## What the exercise asks:
Reproduce the material from the line containing "Open Statistiques via its chart icon" through the end of the material, replacing "icon" with "symbol" and leaving all else unchanged. Omit the pictures from your answer.

## Records to process:
begin

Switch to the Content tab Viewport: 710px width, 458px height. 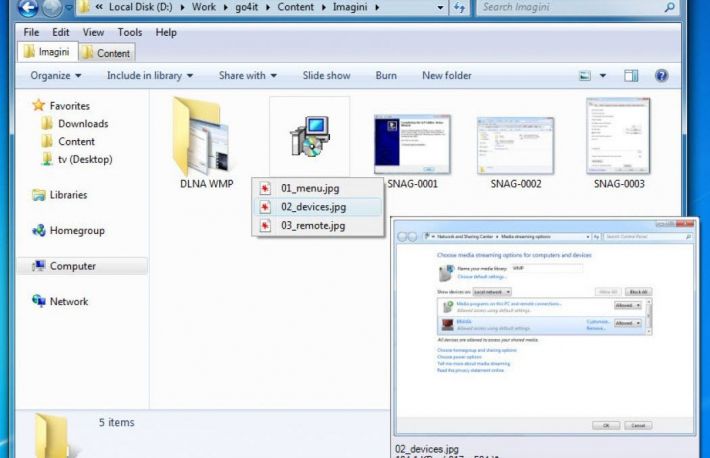pyautogui.click(x=107, y=53)
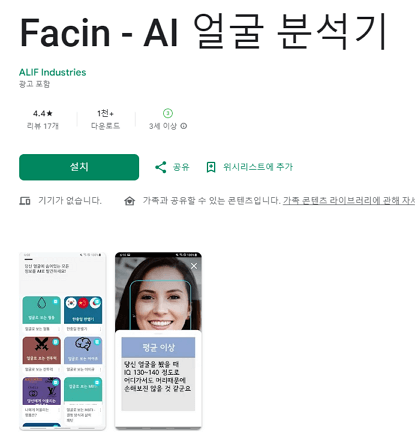Click the country flags tile in screenshot
The width and height of the screenshot is (415, 443).
pyautogui.click(x=83, y=310)
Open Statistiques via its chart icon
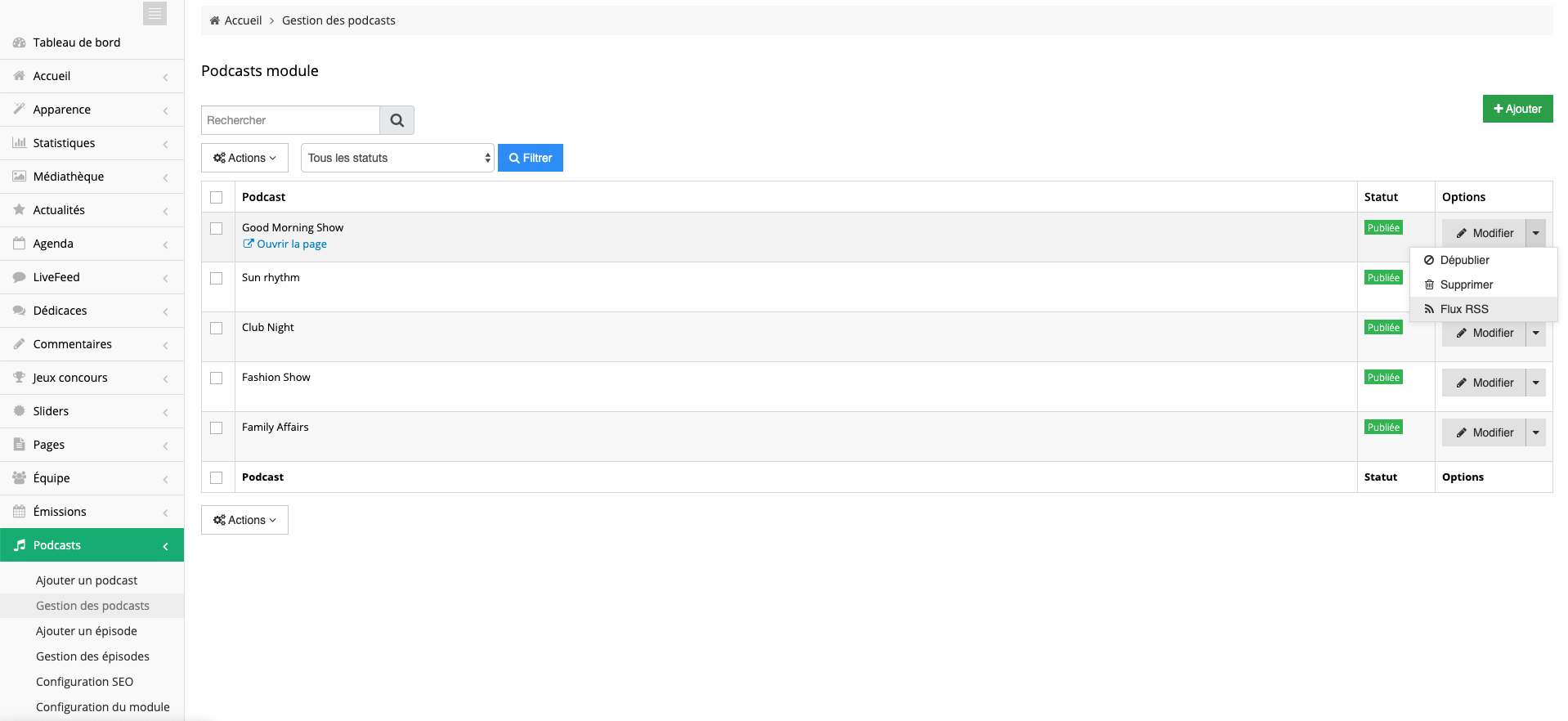Viewport: 1568px width, 721px height. (20, 142)
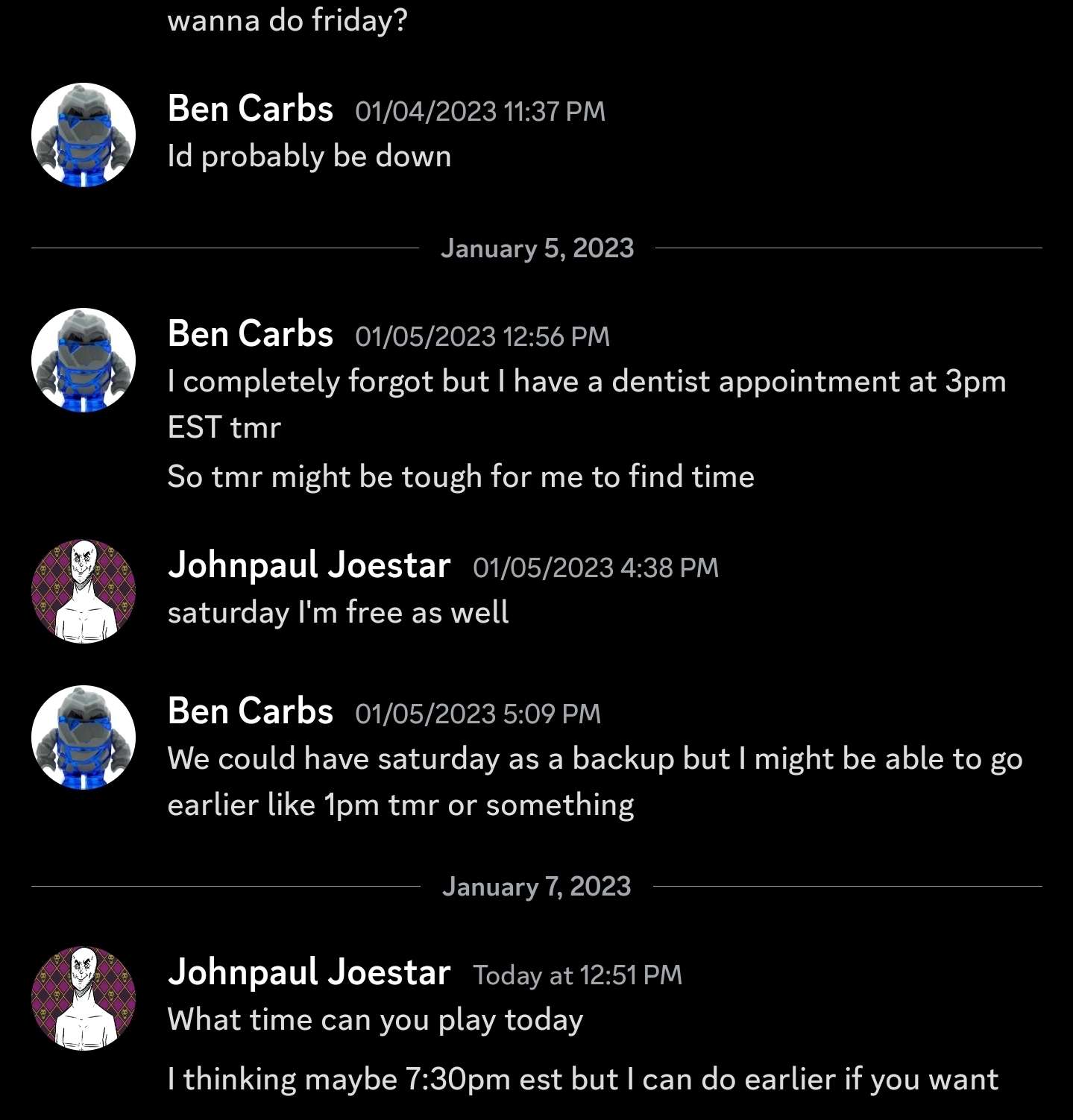Click Ben Carbs's avatar beside "Id probably be down"
Viewport: 1073px width, 1120px height.
[82, 134]

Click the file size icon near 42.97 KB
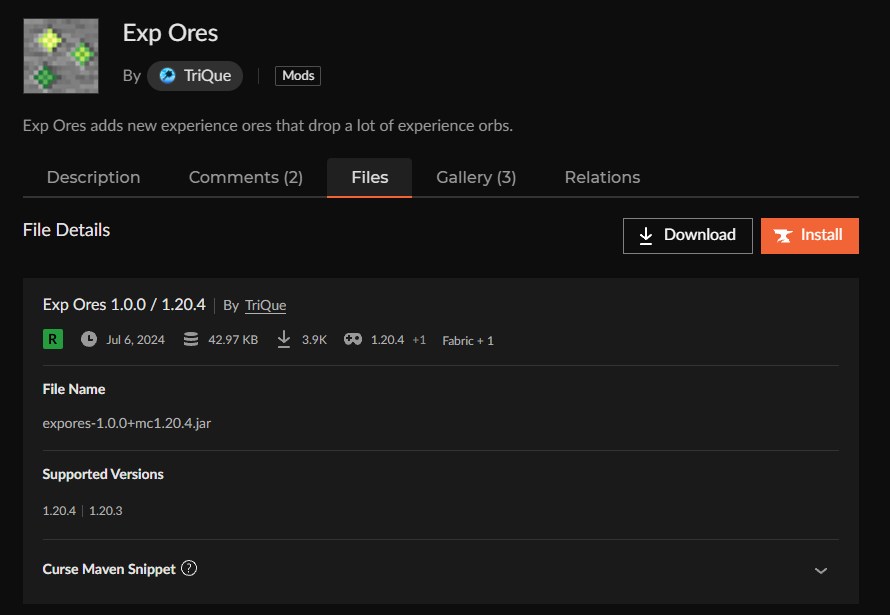[x=190, y=340]
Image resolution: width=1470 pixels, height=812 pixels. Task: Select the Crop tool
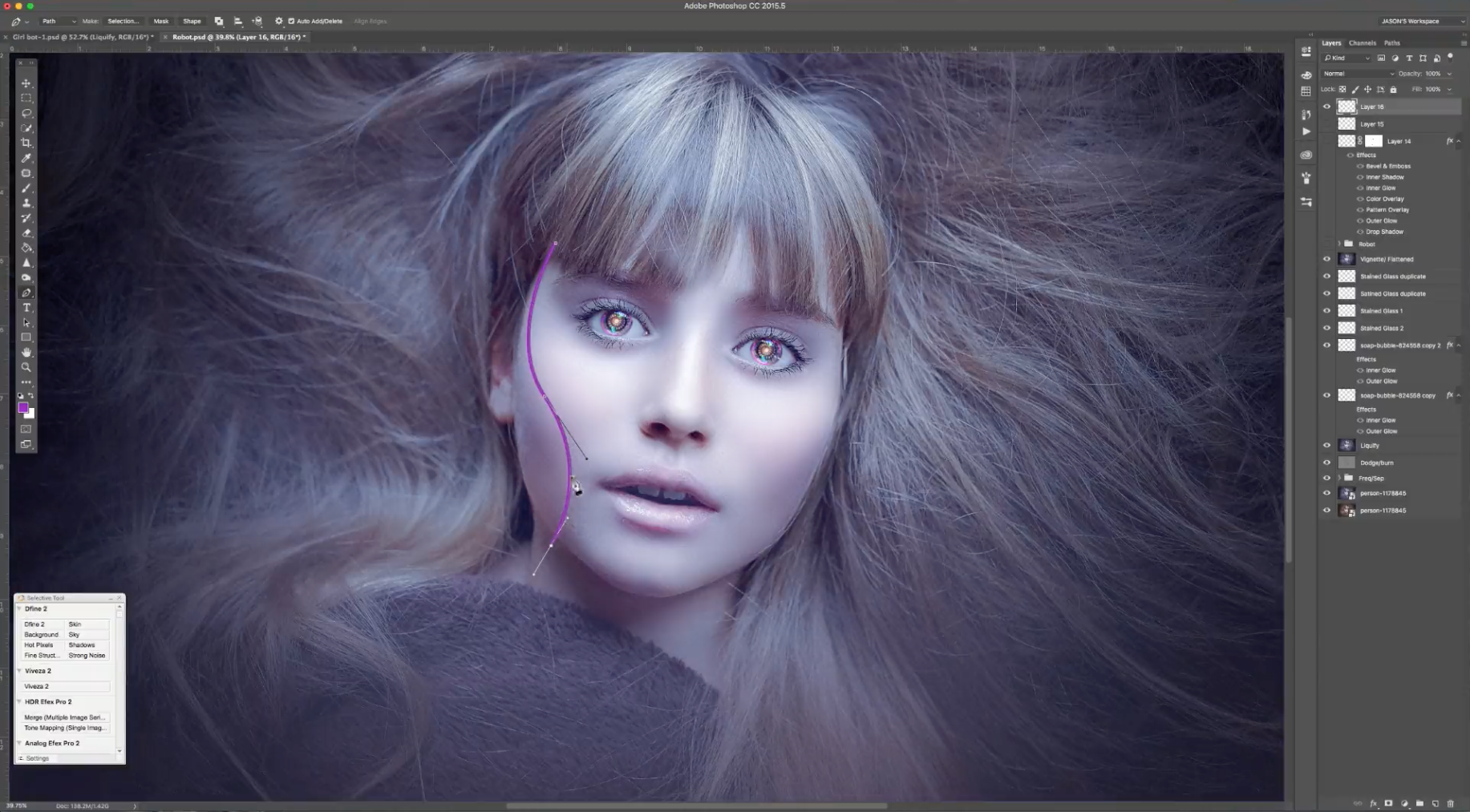tap(26, 143)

end

## The completed task:
Open Statistiques via its chart symbol
Viewport: 1568px width, 721px height. (20, 142)
Click Ben Carbs's avatar beside "Id probably be down"
Viewport: 1073px width, 1120px height.
[82, 134]

Click the file size symbol near 42.97 KB
[x=190, y=340]
Image resolution: width=1470 pixels, height=812 pixels. Task: Select the Crop tool
tap(26, 143)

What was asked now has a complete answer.